— Data in this exercise —
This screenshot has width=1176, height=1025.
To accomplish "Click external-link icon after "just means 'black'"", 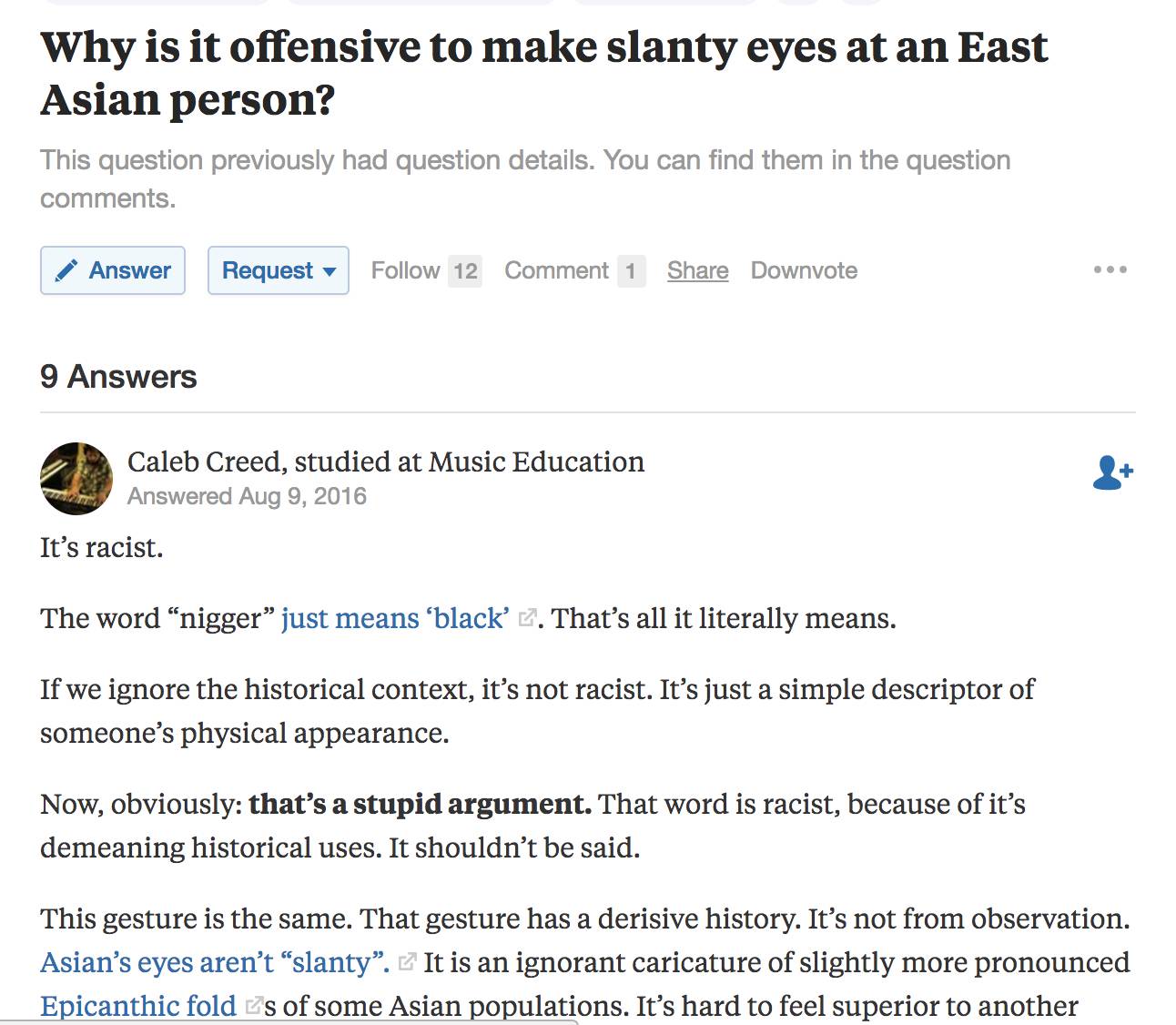I will pyautogui.click(x=526, y=618).
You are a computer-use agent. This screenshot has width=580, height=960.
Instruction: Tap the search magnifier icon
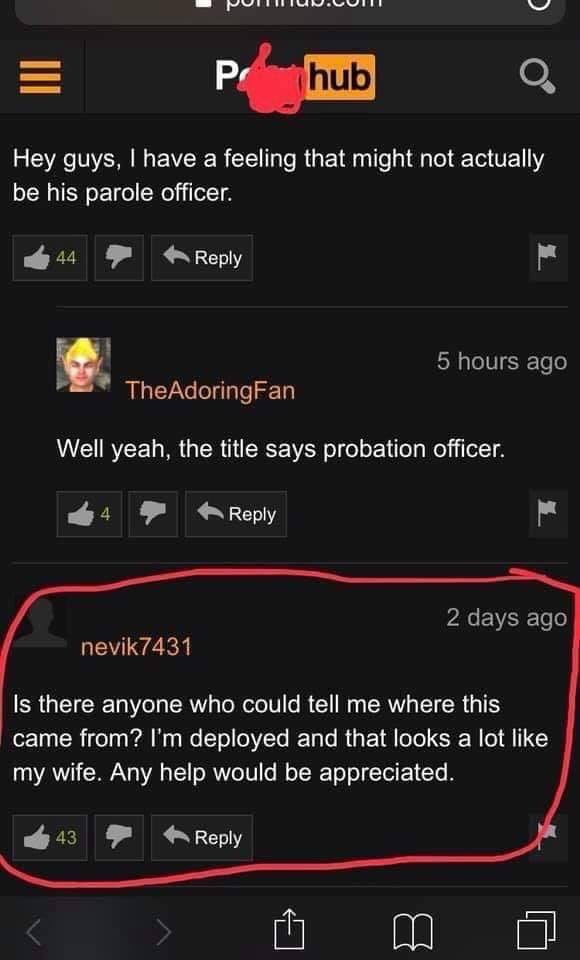tap(537, 77)
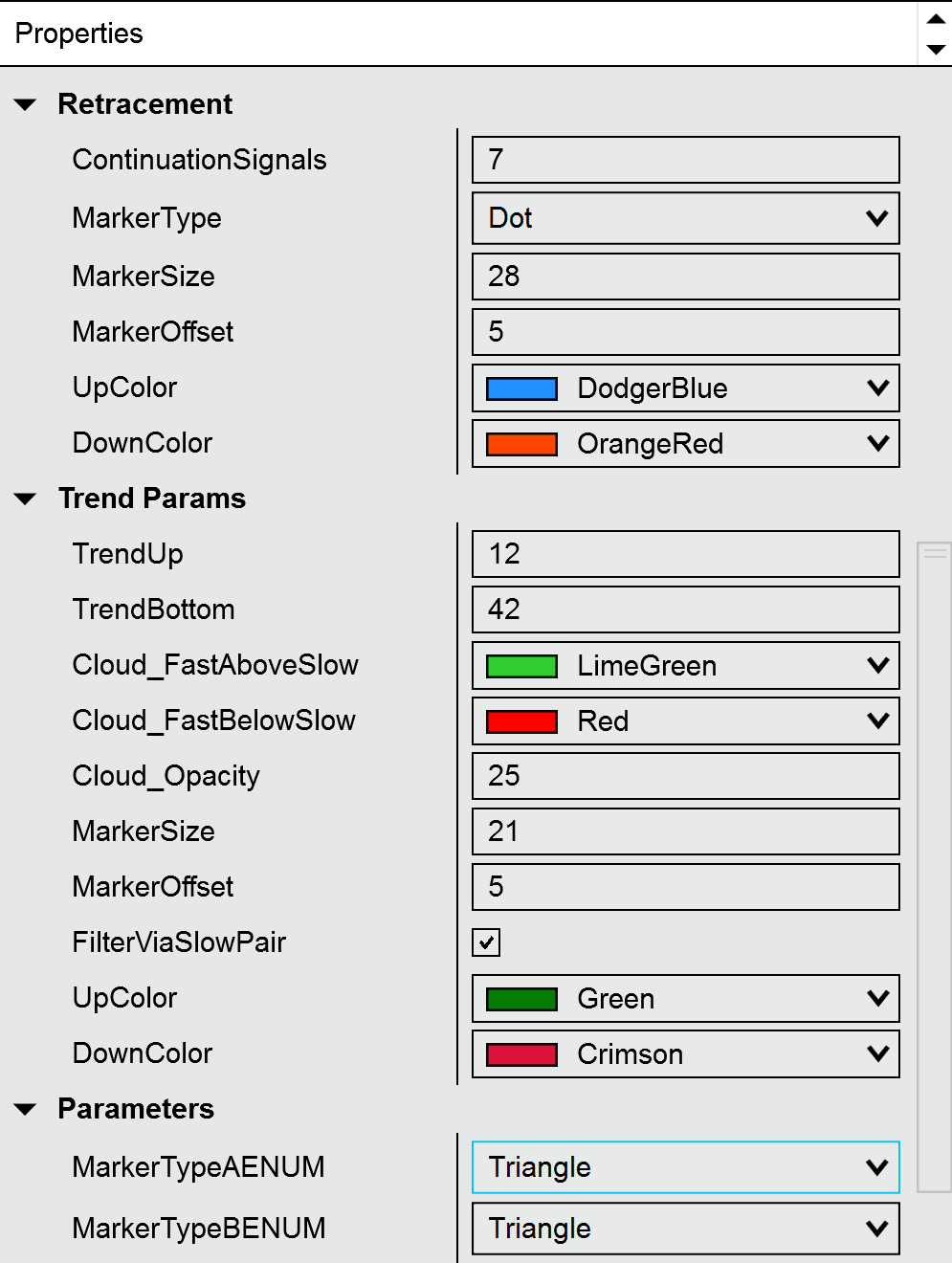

— Task requirements —
Find the lines above that hold "height", then copy each of them.

— Task output —
This screenshot has width=1176, height=1025.
You are a computer-use agent. This screenshot has width=580, height=960.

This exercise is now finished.